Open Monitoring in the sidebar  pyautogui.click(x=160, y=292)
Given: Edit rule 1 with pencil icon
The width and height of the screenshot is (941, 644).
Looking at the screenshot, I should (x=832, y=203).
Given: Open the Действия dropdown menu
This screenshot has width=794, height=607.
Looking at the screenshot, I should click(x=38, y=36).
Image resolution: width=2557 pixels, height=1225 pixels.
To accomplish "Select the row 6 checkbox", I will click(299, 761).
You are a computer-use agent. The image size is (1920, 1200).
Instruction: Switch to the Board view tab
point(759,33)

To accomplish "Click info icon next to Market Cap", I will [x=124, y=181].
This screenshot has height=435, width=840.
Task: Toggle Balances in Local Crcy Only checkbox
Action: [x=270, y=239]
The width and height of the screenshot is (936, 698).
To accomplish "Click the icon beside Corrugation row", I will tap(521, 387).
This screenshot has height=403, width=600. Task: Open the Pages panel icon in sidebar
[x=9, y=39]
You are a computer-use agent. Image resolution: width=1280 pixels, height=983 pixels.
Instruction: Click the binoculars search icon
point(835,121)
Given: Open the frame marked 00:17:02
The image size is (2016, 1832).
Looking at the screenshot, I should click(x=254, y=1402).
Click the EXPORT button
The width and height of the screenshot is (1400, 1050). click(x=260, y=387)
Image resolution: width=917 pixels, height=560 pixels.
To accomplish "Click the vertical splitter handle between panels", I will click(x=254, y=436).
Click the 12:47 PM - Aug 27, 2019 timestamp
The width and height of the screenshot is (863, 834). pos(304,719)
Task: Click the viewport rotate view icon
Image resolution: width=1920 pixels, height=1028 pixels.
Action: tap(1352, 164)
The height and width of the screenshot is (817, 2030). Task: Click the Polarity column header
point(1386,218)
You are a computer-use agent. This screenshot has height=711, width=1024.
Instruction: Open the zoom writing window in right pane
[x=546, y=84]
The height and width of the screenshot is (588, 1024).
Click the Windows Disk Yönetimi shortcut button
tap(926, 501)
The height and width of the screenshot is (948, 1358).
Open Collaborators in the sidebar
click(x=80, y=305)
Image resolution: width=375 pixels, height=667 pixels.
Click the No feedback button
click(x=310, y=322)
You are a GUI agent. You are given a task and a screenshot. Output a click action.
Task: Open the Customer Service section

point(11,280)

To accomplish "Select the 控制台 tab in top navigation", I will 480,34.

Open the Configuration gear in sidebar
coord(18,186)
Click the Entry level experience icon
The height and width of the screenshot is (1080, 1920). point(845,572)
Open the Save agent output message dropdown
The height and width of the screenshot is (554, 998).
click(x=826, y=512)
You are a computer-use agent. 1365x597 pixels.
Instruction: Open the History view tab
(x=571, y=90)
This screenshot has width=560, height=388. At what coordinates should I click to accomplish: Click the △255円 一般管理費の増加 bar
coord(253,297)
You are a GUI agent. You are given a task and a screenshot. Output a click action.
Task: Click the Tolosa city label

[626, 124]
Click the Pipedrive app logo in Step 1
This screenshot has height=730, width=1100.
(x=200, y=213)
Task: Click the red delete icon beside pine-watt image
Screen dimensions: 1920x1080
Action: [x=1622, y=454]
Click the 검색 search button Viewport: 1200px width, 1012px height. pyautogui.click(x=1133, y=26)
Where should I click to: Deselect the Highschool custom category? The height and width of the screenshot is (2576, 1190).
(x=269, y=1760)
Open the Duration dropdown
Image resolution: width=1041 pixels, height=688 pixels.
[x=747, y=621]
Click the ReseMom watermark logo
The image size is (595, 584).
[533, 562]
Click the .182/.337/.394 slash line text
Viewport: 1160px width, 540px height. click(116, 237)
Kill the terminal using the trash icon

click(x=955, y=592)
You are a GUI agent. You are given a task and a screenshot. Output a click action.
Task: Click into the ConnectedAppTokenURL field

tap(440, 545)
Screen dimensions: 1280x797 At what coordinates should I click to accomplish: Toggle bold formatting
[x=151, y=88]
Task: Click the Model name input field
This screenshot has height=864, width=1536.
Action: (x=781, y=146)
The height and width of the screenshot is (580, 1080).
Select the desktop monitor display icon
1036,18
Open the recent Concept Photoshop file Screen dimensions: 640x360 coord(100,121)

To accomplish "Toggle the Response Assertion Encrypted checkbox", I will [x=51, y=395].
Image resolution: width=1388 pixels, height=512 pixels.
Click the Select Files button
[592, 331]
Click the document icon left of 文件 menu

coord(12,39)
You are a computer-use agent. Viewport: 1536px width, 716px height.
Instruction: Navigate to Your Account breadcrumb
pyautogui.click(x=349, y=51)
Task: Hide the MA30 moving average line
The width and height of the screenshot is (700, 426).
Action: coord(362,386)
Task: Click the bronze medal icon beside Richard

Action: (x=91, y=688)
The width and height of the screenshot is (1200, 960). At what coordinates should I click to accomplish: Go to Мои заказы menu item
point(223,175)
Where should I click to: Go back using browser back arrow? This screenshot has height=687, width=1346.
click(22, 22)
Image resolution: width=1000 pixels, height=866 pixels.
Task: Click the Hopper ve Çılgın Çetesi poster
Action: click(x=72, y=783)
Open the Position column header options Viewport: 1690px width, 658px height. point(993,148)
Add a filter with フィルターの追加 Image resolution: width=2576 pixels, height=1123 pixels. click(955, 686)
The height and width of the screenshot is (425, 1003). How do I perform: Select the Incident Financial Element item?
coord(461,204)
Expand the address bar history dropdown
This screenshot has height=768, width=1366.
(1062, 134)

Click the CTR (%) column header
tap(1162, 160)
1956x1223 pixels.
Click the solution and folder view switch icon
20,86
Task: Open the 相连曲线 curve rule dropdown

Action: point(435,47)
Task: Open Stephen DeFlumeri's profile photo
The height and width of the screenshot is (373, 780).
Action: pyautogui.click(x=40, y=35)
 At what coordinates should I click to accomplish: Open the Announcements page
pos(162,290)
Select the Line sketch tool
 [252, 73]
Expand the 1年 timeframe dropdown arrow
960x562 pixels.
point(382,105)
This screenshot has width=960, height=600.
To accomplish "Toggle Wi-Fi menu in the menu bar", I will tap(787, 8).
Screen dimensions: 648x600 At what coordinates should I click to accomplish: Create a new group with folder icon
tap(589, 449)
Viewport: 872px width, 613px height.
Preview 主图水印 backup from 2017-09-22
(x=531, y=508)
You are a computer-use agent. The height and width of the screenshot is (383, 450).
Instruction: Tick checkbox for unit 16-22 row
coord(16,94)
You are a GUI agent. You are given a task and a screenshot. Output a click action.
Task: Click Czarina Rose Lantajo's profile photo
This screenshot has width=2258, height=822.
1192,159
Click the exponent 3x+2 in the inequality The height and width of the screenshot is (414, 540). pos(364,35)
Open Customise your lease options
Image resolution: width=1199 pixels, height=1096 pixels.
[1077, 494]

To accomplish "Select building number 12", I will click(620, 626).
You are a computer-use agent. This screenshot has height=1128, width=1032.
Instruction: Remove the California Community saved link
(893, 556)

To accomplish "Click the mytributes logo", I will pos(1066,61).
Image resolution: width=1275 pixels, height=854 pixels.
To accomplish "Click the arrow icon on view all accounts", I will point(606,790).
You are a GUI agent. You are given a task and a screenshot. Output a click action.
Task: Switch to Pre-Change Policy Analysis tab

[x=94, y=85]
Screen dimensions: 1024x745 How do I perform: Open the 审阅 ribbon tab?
· · · · ·
* **Set task**: Copy out everything in the entries above, from the line containing "1956x1223 pixels." down to the line containing "point(382,105)", keeping every line exactly the same.

* **Written solution**:
1956x1223 pixels.
Click the solution and folder view switch icon
20,86
Task: Open the 相连曲线 curve rule dropdown

Action: point(435,47)
Task: Open Stephen DeFlumeri's profile photo
The height and width of the screenshot is (373, 780).
Action: pyautogui.click(x=40, y=35)
 At what coordinates should I click to accomplish: Open the Announcements page
pos(162,290)
Select the Line sketch tool
 [252, 73]
Expand the 1年 timeframe dropdown arrow
960x562 pixels.
point(382,105)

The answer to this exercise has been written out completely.